Of course we all know what happened in early 2020. I kept training through our March-mid May quarantine, even after the race was postponed to September and I made the decision to defer to a new race. I turned 40 in May with a new resolve to crush Ironman North Carolina 70.3 in October. I trained. By July it was becoming very clear that Ironman races were most likely not happening around the world and so I took on a new challenge. I covered four race distances in one month, including a 70.3 simulation in my hometown. When North Carolina was cancelled I deferred my race entry to Chattanooga in May of 2021.
I took a break from my coach and structured training. And then I returned to the grind in mid-December of 2020. I quickly realized that I had changed. Not only from the enlightenments and burdens of the year, but in my priorities had shifted. While forced into difference circumstances, I had started to want new things, to try new and different goals.

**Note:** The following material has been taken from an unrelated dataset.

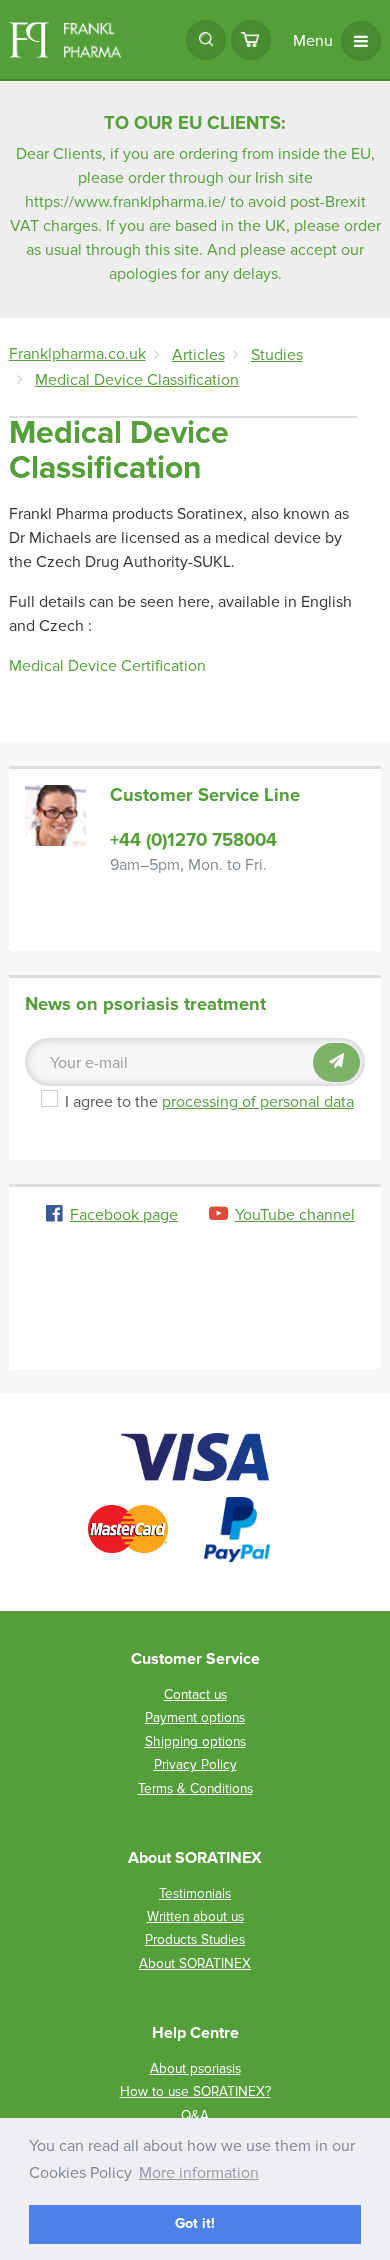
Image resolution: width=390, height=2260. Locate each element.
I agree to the (209, 1102)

And that brings me to eight weeks out from my current physical goal: To do the best I can at Ironman Chattanooga 70.3 on May 23, 2021.

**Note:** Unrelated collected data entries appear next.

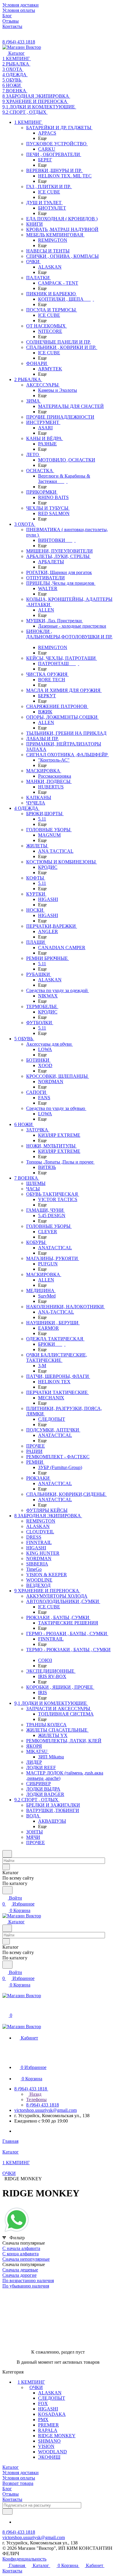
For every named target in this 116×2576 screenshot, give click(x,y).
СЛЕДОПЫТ (51, 2398)
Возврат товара (17, 2483)
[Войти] (5, 2008)
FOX (43, 2403)
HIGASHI (48, 2408)
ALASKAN (50, 2392)
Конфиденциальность (24, 2558)
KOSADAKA (52, 2414)
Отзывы (10, 2494)
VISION (46, 2446)
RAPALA (47, 2430)
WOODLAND (52, 2451)
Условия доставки (20, 2472)
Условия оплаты (18, 2477)
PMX (43, 2419)
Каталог (10, 2467)
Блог (7, 2488)
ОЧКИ (36, 2387)
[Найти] (7, 1890)
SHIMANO (49, 2441)
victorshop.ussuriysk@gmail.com (45, 2110)
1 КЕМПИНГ (31, 2382)
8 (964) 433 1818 (18, 41)
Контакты (12, 2499)
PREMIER (48, 2424)
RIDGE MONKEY (57, 2435)
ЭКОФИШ (49, 2457)
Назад (34, 2094)
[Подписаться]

My story is most certainly not a unique one for pandemic times. I am extremely thankful that I am able to make financial and time commitments to travel to race. I have learned a lot about gratitude, hope, letting go of control, allowing myself to feel disappointment and other negative emotions, and how to stay the course or pivot in order to honor my true self.
I have learned that I only have so much time and energy to give. That strength is not pushing through misery or in people pleasing. It is found in being able to search for, find, define, and go for what I really want— and to be unafraid to restructure priorities and goals. I have learned about the importance of doing this proactively out of self awareness, rather than reactively out of creating destructive self fulfilling prophesies.
And you can do this too.
When I decided to define this as more of a “B” priority goal, behind my work and my writing, I had to consider how I would still honor it in the most fulfilling way. I made the commitment to myself to live in the moment of each workout. To give my all to the intention of each training opportunity, whether it was to go easy or hard. I decided I would get up earlier to get my training in and make the investments to be able to consistently do so while still having energy for my work— go to bed early, be very mindful of drinking and eating habits, practice good sleep hygiene, journal, pray and meditate daily.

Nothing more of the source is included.